Lessons from the Funeral Home
Dr. Ray PritchardDr. Ray Pritchard is the president of Keep Believing Ministries, in Internet-based ministry serving Christians in 225 countries. He is the author of 29 books, including Stealth Attack, Fire and Rain, Credo, The ABCs of Christmas, The Healing Power of Forgiveness, An Anchor for the Soul and Why Did This Happen to Me? Ray and Marlene, his wife of 39 years, have three sons-Josh, Mark and Nick, two daughters-in-law--Leah and Vanessa, and four grandchildren grandsons: Knox, Eli, Penny and Violet. His hobbies include biking, surfing the Internet, and anything related to the Civil War.
- 2012 Nov 29
“A good name is better than fine perfume, and the day of death better than the day of birth. It is better to go to a house of mourning than to go to a house of feasting, for death is the destiny of every man; the living should take this to heart.” Ecclesiastes 7:1-2
We all wonder about life after death, don’t we? It’s natural to think about it because sooner or later we’re going to die. That much is certain. A 48-year-old businessman from Saint Louis told me about a friend who asked him, “Have you smelled the first shovel of dirt from your grave yet?” With calm certainty he told me that sooner or later he was going to die of cancer. Twice it had come to him, twice he had beaten it, but the third time he might not be so lucky.

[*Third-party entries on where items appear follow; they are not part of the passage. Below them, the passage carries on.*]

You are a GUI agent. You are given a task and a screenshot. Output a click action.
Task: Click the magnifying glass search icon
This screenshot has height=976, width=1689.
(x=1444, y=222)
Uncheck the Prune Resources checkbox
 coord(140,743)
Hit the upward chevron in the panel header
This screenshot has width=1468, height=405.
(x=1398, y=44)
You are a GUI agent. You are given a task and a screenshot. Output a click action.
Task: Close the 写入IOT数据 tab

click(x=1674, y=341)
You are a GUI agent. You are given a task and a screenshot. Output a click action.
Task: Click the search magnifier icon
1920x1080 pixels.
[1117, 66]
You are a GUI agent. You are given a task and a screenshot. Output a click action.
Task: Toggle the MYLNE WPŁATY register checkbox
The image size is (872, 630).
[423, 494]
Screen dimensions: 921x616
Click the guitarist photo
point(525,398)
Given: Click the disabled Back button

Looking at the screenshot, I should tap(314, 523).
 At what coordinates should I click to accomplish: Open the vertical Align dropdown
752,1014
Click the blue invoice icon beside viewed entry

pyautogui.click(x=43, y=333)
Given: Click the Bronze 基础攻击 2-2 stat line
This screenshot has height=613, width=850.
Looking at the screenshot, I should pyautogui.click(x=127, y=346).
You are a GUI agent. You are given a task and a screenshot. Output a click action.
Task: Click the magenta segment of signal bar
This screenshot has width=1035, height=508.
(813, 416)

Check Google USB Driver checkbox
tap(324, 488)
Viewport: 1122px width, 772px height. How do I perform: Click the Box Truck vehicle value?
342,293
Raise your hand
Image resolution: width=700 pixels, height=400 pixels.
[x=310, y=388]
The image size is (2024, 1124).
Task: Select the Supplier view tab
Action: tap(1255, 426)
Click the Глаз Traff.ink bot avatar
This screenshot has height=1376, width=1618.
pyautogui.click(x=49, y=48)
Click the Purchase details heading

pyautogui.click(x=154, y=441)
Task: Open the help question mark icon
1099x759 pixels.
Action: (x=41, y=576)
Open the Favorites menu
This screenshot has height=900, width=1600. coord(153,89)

Death is truly the last enemy of the people of God. That’s not my word. It’s what the Bible says in 1 Corinthians 15:26. We can beat many other enemies, but death always wins in the end. We can put it off, dress it up, delay it, or deny it, but to no avail.
A gifted colleague told me that the last year has been the most difficult in his life. His aged father died, his daughter-in-law died of cancer, then his wife of 44 years died of a brain tumor after a two-year illness. In his preaching he openly shares his personal journey through pain and suffering. I don’t think I had gotten three minutes into my message on the providence of God before he put his head on the table and started to weep. Afterwards he gripped my shoulder and said, “I believe all that, but it’s so hard.” He said that at the end, his wife didn’t even recognize him. A hundred times a day she would say, “Who are you?” He wept as I have not seen a man weep in many years.
Jesus wept too. When he stood before the tomb of Lazarus he wept openly. People have wondered why he wept since he knew he was going to raise Lazarus from the dead. I think he wept because he loved Lazarus and because he felt the pain of death. He saw the grief of Mary and Martha and wept for all the suffering that death causes in the world.
Death is the last enemy, and until it is destroyed, we, like Jesus, will weep too.
Heavenly Father, thank you for the lessons learning in the house of mourning. I look forward to the day tears will be forever banished. Amen.